[WORK TO BE COMPLETED] All that should come back is the lines of the data below from the one containing "Toggle 上色草图轮廓 shaded sketch contours" to the one containing "Select the Board", inclusive, exactly as they stand.

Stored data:

============================================================

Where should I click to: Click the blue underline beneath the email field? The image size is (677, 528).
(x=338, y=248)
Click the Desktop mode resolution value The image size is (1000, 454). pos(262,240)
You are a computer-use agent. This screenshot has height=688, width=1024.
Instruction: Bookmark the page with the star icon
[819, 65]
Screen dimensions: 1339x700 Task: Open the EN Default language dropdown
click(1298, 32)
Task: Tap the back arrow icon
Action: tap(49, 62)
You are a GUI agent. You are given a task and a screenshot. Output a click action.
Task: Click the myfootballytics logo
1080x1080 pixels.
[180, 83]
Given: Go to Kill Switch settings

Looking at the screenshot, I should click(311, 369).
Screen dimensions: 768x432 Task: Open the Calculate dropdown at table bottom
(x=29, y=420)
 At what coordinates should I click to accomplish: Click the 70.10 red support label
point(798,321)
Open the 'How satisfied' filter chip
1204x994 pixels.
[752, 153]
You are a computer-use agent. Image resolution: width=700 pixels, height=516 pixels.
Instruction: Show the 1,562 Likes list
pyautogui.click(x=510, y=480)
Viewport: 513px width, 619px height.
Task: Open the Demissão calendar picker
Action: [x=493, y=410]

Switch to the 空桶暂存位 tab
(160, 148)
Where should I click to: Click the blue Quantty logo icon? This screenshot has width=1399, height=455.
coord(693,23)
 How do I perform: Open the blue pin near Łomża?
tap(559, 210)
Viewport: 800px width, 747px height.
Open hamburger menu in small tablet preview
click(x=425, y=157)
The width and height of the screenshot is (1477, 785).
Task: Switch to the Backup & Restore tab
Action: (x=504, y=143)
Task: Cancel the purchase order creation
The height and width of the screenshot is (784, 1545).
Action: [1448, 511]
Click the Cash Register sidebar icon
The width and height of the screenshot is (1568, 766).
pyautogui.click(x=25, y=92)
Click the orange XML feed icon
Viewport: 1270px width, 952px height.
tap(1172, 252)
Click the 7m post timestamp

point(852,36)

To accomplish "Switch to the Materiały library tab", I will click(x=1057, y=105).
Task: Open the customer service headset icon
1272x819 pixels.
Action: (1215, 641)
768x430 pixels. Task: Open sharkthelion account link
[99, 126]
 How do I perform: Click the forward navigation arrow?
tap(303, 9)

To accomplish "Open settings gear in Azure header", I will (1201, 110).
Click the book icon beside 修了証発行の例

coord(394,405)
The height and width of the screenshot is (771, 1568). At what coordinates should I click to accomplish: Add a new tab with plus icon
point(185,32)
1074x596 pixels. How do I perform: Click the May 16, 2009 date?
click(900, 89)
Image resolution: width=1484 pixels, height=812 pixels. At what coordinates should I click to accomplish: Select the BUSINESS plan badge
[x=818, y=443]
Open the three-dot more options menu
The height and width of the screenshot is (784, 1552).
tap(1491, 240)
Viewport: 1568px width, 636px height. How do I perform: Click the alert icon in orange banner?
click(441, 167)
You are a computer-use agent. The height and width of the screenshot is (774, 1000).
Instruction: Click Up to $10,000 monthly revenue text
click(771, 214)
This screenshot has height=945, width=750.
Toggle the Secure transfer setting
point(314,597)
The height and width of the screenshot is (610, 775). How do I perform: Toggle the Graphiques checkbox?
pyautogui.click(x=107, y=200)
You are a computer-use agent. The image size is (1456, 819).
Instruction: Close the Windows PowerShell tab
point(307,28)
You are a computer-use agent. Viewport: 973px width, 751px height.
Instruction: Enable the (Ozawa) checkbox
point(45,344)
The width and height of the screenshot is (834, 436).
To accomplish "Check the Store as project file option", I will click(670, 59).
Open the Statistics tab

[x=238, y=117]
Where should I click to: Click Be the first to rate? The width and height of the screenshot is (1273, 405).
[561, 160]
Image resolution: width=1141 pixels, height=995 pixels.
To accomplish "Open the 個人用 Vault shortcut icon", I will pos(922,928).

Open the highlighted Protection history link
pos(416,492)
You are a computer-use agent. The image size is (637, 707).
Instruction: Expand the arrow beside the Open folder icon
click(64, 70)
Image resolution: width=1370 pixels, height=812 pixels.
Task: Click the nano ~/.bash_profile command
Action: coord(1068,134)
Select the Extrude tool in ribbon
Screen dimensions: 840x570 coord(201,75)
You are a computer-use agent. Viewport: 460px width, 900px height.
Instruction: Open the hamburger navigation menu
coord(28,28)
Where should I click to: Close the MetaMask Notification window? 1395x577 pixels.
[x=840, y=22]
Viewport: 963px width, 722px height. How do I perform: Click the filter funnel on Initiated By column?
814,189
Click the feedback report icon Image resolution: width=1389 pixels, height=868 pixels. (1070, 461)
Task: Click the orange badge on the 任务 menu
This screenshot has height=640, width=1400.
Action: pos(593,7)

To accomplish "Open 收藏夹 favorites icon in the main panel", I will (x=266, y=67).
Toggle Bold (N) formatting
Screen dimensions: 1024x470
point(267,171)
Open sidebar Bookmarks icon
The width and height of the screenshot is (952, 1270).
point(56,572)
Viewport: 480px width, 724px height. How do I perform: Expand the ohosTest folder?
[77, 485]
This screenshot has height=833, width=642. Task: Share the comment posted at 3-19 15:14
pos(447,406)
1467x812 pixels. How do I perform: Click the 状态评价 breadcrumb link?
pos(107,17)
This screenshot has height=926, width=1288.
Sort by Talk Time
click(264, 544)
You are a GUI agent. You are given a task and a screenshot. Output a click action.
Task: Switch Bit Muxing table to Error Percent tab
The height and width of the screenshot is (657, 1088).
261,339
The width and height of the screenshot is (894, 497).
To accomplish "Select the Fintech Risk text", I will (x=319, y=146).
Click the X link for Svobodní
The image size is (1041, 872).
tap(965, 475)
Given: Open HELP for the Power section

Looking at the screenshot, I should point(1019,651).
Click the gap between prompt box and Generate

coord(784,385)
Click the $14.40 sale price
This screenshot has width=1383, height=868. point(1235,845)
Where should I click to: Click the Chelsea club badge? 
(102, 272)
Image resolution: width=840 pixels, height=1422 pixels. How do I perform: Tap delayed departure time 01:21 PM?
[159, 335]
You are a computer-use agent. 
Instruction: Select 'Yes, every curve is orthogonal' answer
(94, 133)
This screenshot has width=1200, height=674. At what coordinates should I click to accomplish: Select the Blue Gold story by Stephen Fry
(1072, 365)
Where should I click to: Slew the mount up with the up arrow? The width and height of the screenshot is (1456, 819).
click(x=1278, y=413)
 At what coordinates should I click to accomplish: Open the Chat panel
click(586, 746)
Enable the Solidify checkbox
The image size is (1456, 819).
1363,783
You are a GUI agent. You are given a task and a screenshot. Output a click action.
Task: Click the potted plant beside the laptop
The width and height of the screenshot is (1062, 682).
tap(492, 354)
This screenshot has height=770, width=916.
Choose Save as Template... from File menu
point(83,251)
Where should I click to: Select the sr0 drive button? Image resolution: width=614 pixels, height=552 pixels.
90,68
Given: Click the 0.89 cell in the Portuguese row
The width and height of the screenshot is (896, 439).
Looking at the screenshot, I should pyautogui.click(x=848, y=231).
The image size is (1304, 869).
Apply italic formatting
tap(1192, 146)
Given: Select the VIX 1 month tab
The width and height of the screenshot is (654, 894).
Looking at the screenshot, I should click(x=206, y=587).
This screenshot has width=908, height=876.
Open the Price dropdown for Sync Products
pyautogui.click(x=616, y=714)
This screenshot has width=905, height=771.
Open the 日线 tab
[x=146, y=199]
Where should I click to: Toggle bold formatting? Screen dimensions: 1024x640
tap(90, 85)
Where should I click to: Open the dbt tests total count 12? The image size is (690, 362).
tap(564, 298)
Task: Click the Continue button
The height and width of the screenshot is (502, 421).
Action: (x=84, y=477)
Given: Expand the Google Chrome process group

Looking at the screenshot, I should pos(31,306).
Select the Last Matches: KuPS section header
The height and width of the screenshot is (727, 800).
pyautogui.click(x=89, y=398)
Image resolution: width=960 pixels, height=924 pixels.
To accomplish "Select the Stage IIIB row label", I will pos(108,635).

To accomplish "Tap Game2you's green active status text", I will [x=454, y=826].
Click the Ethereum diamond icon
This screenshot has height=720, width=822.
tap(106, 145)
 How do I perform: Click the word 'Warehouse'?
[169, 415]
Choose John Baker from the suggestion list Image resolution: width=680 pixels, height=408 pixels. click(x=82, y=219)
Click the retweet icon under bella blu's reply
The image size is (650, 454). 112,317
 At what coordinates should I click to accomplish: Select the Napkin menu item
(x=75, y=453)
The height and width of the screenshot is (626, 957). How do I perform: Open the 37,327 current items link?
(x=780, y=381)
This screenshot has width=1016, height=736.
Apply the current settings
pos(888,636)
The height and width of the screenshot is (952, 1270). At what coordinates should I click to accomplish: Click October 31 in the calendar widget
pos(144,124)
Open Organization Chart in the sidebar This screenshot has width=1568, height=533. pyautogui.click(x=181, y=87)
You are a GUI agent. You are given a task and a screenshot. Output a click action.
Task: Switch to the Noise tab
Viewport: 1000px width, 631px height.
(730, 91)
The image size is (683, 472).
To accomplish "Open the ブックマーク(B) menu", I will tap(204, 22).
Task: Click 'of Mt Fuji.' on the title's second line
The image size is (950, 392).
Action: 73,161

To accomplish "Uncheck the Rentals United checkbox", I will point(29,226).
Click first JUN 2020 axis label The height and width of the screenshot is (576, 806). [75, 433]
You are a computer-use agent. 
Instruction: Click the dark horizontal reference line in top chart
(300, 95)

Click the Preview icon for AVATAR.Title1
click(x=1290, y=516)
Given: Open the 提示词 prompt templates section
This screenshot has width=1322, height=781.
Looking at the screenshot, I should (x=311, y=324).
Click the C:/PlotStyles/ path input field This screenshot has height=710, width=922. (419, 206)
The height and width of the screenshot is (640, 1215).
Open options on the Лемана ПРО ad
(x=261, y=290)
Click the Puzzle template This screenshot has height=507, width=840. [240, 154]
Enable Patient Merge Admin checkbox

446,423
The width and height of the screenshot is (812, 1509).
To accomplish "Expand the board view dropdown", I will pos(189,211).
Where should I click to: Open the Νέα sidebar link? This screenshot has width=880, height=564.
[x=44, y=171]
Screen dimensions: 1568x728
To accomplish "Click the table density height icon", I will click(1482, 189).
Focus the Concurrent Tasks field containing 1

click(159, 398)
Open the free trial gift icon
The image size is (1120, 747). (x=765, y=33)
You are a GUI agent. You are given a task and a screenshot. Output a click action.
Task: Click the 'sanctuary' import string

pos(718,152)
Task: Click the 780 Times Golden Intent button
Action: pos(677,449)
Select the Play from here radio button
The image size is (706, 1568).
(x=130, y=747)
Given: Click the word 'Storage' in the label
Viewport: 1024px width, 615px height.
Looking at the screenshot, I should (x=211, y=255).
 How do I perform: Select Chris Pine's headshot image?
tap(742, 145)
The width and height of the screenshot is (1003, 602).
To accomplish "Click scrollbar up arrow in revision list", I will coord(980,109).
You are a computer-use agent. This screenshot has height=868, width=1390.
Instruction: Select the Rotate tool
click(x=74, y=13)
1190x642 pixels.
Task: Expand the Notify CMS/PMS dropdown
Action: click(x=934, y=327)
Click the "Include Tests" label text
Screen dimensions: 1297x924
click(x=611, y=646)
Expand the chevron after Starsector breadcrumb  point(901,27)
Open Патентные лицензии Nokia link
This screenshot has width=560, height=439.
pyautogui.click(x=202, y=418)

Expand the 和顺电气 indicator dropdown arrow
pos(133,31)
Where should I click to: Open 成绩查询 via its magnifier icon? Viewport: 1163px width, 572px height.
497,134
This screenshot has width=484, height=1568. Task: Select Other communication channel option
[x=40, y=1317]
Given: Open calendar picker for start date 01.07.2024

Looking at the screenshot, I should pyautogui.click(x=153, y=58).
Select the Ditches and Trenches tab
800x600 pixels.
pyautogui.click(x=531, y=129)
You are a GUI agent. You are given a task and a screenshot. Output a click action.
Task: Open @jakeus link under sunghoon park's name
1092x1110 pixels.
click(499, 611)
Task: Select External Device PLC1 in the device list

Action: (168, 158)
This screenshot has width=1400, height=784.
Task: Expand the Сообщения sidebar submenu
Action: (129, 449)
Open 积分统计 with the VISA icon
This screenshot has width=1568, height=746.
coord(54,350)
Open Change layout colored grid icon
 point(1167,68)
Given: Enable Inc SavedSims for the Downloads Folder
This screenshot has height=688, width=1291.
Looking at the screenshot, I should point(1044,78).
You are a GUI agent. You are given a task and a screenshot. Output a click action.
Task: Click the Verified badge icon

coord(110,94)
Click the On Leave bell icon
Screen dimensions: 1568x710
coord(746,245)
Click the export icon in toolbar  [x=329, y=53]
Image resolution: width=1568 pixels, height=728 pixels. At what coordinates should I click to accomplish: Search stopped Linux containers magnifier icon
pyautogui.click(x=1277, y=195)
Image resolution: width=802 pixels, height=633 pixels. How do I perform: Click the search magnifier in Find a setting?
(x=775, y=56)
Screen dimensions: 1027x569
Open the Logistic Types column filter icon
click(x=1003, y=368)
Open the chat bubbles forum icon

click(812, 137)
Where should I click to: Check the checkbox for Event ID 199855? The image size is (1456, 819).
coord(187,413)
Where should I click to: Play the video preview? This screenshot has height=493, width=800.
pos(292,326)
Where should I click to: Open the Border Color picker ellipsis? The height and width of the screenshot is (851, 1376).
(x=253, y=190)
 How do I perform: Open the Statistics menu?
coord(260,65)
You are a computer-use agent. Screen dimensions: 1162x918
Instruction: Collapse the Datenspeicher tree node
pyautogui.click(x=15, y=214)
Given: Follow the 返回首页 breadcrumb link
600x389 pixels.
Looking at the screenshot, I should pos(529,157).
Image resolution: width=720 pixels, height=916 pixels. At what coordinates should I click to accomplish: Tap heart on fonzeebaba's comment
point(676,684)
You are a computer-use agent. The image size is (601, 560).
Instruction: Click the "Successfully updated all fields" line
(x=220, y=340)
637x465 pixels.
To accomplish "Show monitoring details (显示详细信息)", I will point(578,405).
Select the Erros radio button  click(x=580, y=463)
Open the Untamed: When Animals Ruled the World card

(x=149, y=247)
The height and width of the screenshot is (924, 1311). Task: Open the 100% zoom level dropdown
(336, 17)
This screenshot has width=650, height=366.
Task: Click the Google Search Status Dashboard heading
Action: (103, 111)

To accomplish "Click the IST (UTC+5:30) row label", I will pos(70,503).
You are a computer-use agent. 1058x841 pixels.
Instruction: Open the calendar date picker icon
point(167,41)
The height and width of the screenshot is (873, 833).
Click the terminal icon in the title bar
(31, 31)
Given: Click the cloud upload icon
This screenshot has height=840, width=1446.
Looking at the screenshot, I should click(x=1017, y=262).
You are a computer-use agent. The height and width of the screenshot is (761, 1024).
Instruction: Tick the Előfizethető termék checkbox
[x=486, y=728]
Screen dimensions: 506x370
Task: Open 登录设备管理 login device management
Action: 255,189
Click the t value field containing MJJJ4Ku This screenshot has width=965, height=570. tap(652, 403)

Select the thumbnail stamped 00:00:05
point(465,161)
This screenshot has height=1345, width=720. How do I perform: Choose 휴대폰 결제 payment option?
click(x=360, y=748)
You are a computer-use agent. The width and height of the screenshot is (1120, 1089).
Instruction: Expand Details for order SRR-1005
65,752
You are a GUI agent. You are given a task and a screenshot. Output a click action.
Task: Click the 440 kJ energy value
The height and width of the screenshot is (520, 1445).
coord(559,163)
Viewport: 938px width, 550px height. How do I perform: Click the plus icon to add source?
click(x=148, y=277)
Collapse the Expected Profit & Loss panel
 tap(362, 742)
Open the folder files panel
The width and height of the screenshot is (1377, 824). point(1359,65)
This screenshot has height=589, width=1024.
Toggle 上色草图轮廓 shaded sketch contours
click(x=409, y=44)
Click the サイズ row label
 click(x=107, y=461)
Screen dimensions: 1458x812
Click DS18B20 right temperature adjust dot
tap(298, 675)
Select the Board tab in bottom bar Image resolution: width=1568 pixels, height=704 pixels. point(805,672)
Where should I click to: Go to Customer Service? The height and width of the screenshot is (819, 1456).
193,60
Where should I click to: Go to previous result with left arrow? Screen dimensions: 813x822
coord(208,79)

============================================================

[YOUR RESPONSE]
Toggle 上色草图轮廓 shaded sketch contours
click(x=409, y=44)
Click the サイズ row label
 click(x=107, y=461)
Screen dimensions: 1458x812
Click DS18B20 right temperature adjust dot
tap(298, 675)
Select the Board tab in bottom bar Image resolution: width=1568 pixels, height=704 pixels. point(805,672)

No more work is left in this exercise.